The days and nights that followed were incredibly long and hard. Eventually, with the love, support and patience of our family, friends, and a local bereavement group, we got on a path of healing. On my actual due date, Isaac and I held a beautiful memorial service at the beach for Hailey. Our priest said a few prayers, we read a few poems then threw red roses into the ocean. Up until then, we hadn’t decided on a name for our baby girl.

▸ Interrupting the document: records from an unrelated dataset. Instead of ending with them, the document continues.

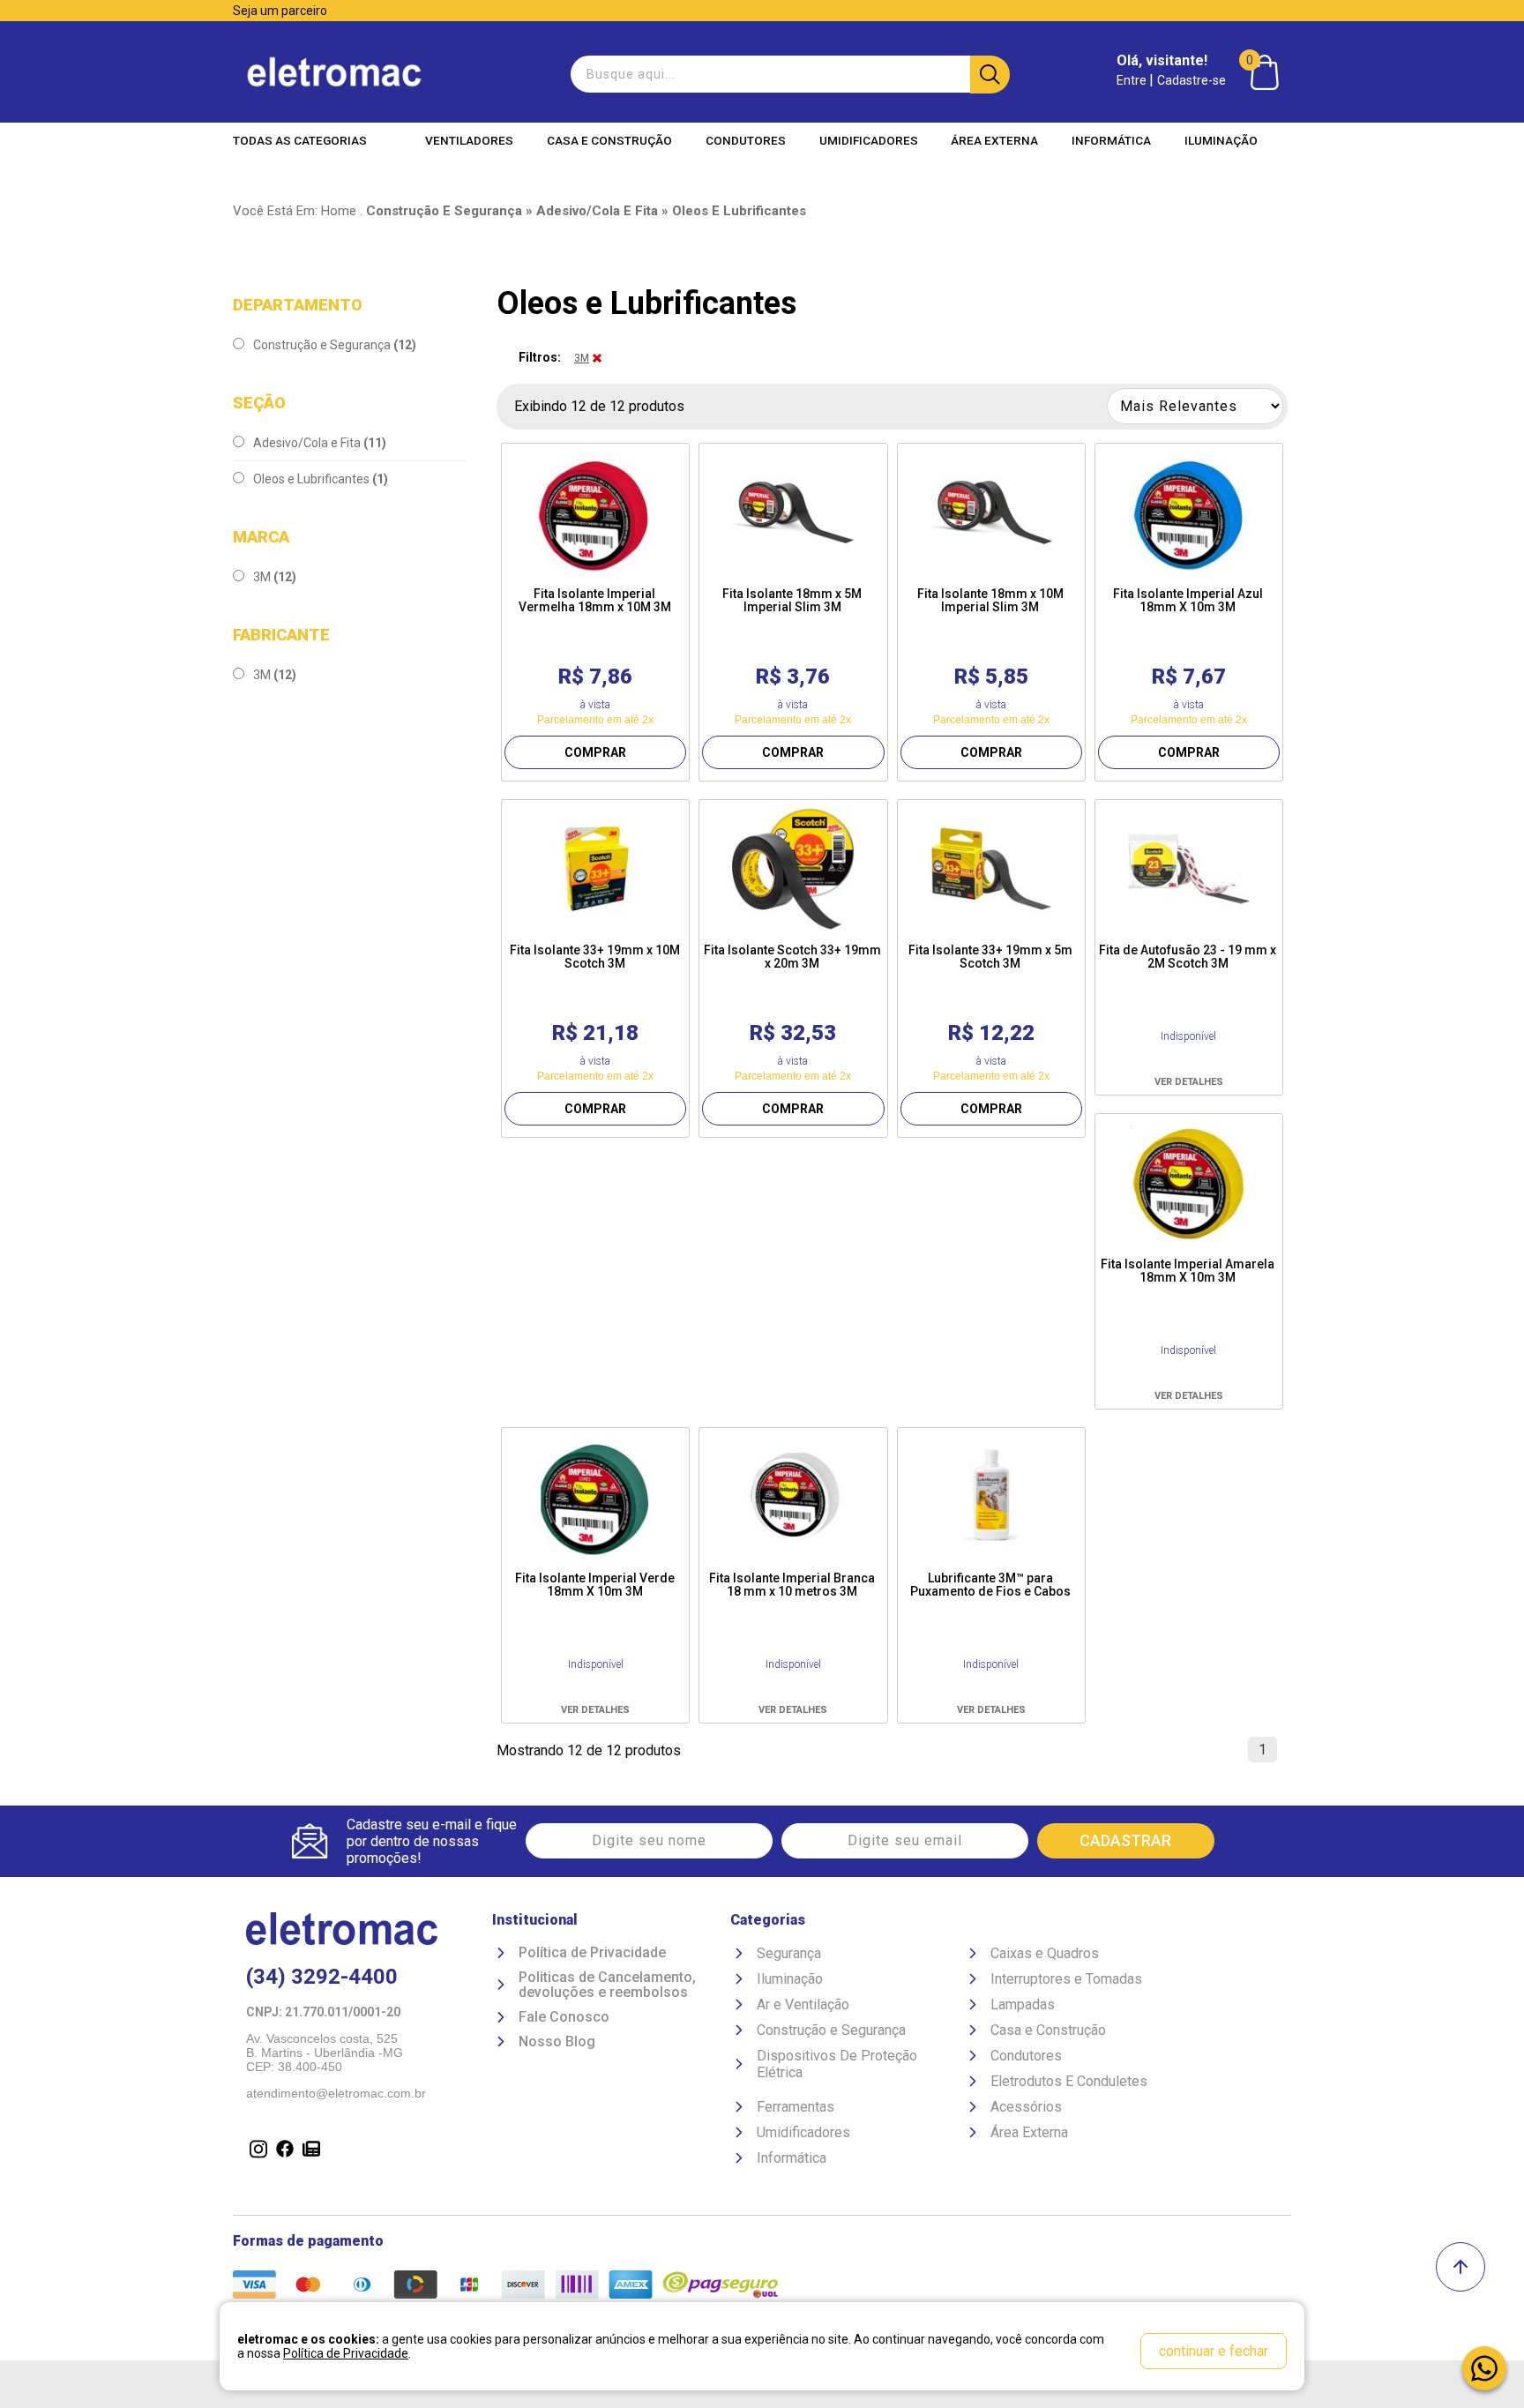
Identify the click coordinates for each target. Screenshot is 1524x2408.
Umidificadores (868, 140)
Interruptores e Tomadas (1066, 1979)
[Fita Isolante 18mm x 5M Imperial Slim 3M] (793, 512)
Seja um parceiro (280, 11)
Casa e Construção (609, 140)
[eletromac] (334, 72)
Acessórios (1026, 2106)
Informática (1111, 140)
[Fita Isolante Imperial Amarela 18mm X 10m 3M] (1189, 1183)
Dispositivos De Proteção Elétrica (837, 2064)
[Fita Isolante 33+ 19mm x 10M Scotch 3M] (595, 869)
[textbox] (788, 74)
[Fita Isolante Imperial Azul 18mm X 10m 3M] (1189, 512)
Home (338, 211)
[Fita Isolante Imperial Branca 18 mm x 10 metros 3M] (793, 1497)
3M (274, 577)
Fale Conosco (564, 2017)
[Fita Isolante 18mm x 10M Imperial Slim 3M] (991, 512)
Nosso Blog (557, 2042)
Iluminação (1221, 140)
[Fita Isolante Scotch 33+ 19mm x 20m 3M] (793, 869)
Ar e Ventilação (803, 2004)
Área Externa (994, 140)
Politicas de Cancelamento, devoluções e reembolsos (607, 1985)
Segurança (789, 1953)
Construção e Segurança (334, 345)
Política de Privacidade (592, 1953)
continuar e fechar (1213, 2351)
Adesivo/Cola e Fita (319, 443)
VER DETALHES (1188, 1082)
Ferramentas (795, 2106)
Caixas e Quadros (1044, 1953)
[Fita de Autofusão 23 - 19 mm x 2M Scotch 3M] (1189, 869)
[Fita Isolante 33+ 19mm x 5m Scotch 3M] (991, 869)
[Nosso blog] (308, 2150)
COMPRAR (595, 752)
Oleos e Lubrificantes (320, 479)
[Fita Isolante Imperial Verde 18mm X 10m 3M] (595, 1497)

It was there that we gave her the name, Hailey—like Haley’s Comet, Hailey’s presence on earth was brief, but she left an unforgettable mark on our lives. “Hailey” was the perfect name for her!
On what would have been Hailey’s 5th birthday, our family and dear friends, Sue and Dave Decina, gave us the gift of a lifetime. They had been secretly working together for months on a project to create a foundation to honor Hailey’s memory, to pay tribute to all of our NICU babies, and to help other families who are suffering through the NICU. They named it “Hailey’s Hope Foundation”. This touched our hearts so deeply and we can’t thank them enough for this precious gift. There is truly no better way to celebrate Hailey!
Today, Hailey has a younger sister Alence, and two younger brothers, Jake and Kaden—they were also born prematurely and spent a combined 11 ½ weeks in the NICU. When her sister and brothers get older, I will tell them how truly heroic their big sister Hailey was.